Vereador investigado por bomba em aeroporto se junta à caminhada de Nikolas Ferreira

A CAMINHADA do deputado federal Nikolas Ferreira (PL-MG) até Brasília ganhou a presença de um vereador paraense investigado no caso do atentado frustrado a bomba nas proximidades do aeroporto da capital federal, em dezembro de 2022. O episódio ocorreu poucos dias antes dos ataques golpistas de 8 de janeiro de 2023, quando bolsonaristas invadiram e depredaram as sedes dos Três Poderes.

O vereador Ricardo Pereira Cunha (PL), de Xinguara (PA), publicou nesta sexta-feira (23) um vídeo em suas redes sociais afirmando que está a caminho da capital para se juntar ao deputado. “Aguenta firme, Nikolas, estamos chegando aí”, diz Cunha na gravação. Neste sábado (24) ele publicou outro vídeo já na caminhada.

Um dos objetivos do deputado mineiro é transformar a caminhada em um ato em defesa de anistia para os condenados por participarem da tentativa de golpe.

Ver esta publicação no Instagram Uma publicação partilhada por Ricardo Pereira Cunha (@ricardoxinguara)

Um relatório da Polícia Civil do Distrito Federal entregue à CPMI do 8 de janeiro apontou Cunha como investigado no caso do atentado frustrado, quando um caminhão-tanque foi alvo de uma tentativa de explosão nas proximidades do aeroporto de Brasília.

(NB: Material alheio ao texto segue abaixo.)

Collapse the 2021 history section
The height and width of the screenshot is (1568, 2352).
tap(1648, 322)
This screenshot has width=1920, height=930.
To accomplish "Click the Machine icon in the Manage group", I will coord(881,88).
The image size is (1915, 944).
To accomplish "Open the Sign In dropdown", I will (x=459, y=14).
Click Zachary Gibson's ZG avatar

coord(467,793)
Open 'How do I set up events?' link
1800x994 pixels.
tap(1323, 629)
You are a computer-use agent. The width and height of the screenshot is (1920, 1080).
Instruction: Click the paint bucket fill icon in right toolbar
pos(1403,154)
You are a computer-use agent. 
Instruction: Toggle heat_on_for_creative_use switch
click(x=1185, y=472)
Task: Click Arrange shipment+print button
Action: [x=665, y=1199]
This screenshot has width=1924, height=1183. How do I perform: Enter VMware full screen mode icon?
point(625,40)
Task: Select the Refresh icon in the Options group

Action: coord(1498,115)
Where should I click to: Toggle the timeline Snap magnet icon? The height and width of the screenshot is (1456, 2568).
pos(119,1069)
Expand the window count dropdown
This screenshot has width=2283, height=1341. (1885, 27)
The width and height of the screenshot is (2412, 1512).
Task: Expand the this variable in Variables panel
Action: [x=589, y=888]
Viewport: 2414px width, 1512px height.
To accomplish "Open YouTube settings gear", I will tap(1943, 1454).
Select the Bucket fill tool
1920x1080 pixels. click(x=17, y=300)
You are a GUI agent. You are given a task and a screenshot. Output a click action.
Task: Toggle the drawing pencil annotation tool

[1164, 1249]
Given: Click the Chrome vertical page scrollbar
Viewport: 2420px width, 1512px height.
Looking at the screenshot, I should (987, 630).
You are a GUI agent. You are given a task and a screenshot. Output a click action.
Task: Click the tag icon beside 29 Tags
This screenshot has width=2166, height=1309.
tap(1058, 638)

O autor do plano era George Washington de Oliveira Souza, bolsonarista que confessou ter montado o artefato explosivo e foi condenado a 9 anos e 4 meses de prisão. Apesar de investigado, Cunha não foi indiciado por envolvimento no atentado. 

Segundo transcrições de mensagens obtidas pela Polícia Civil do Distrito Federal, Cunha trocou mensagens com George Washington ao longo de dezembro de 2022, período em que bolsonaristas mantinham um acampamento em frente ao Quartel-General do Exército, em Brasília, pedindo intervenção militar após a derrota de Jair Bolsonaro (PL) nas urnas.

Em uma das conversas, George Washington escreveu: “Passei o dia no QG”, em referência ao acampamento. Cunha respondeu: “Tem uma missão” e “Que você precisa fazer parte”.O diálogo foi revelado pelo UOL, em julho de 2023. 

Em 14 de dezembro, George Washington perguntou a Cunha: “Vc pode trazer aquele material do caminhão?”. Cunha respondeu “Sim” e completou: “Só deixar no jeito”. Dias depois, na madrugada de 23 de dezembro, véspera do atentado, George Washington escreveu: “Não volto com o material”. Segundo relatório policial citado pelo UOL, George Washington afirmou em uma entrevista informal na delegacia que Cunha teria enviado o explosivo.